Abstract: Large Language Models (LLMs) have revolutionized software engineering (SE), demonstrating remarkable capabilities in various coding tasks. While recent efforts have produced autonomous software
agents based on LLMs for end-to-end development tasks, these systems are typically designed for
specific SE tasks. We introduce HyperAgent , a novel generalist multi-agent system designed to
address a wide spectrum of SE tasks across different programming languages by mimicking human
developers’ workflows. Comprising four specialized agents—Planner, Navigator, Code Editor, and Executor—HyperAgent manages the full lifecycle of SE tasks, from initial conception to final verification.

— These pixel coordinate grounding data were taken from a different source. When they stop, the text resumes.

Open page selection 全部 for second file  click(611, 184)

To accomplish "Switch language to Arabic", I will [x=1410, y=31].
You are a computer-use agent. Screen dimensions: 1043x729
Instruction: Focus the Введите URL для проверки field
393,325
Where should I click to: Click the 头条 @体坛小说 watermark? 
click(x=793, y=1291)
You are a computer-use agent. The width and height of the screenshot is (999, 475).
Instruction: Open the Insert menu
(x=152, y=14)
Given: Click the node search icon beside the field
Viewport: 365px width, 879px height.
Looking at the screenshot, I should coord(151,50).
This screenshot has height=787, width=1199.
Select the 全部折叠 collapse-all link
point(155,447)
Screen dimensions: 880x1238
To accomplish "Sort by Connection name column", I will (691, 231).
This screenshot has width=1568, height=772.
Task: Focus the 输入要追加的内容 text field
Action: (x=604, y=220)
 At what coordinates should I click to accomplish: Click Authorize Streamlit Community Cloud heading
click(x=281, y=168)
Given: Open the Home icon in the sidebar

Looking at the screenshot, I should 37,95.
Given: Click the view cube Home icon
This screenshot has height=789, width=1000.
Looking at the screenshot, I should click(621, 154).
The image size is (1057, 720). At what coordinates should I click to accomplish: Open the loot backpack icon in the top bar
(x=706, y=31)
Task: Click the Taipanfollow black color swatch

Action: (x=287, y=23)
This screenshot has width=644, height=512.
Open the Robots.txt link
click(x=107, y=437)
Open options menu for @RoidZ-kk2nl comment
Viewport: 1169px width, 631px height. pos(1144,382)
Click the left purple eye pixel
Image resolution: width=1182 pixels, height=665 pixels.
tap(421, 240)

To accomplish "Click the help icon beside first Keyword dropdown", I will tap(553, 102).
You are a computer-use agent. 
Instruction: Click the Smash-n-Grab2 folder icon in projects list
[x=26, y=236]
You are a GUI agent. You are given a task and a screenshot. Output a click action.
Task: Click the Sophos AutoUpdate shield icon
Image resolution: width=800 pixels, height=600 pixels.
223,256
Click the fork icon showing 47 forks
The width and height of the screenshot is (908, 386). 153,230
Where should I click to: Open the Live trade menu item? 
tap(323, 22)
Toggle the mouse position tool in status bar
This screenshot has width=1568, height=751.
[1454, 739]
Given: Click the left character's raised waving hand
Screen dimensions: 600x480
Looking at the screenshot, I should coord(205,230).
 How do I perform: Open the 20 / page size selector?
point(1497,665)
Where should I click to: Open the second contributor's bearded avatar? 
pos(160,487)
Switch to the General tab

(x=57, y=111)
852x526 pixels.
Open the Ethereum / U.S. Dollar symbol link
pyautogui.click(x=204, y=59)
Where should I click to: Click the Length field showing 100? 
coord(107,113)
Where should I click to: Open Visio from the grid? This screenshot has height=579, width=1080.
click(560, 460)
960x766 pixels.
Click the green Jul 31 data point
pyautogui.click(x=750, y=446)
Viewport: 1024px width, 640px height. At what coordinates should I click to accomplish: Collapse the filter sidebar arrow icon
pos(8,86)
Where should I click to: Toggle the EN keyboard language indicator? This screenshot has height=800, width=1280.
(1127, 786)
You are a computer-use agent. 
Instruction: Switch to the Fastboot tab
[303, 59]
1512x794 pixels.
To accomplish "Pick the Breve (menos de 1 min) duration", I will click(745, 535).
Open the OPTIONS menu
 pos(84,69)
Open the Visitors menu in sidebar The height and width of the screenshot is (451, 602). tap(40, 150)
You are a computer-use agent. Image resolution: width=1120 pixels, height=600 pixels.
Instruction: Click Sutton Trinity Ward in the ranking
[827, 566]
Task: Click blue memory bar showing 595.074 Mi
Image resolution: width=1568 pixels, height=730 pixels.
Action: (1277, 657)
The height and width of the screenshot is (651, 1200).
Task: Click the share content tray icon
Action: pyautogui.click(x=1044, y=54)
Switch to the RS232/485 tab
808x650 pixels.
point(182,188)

Through extensive evaluations, HyperAgent achieves state-of-the-art performance across diverse
SE tasks: it attains a 26.00% success rate on SWE-Bench-Lite and 33.00% on SWE-Bench-Verified for
GitHub issue resolution, surpassing existing methods. Furthermore, HyperAgent demonstrates
superior performance in code generation at repository scale (RepoExec), and in fault localization and
program repair (Defects4J), often outperforming specialized systems. This work represents a significant
advancement towards versatile, autonomous agents capable of handling complex, multi-step SE tasks
across various domains and languages, potentially transforming AI-assisted software development
practices.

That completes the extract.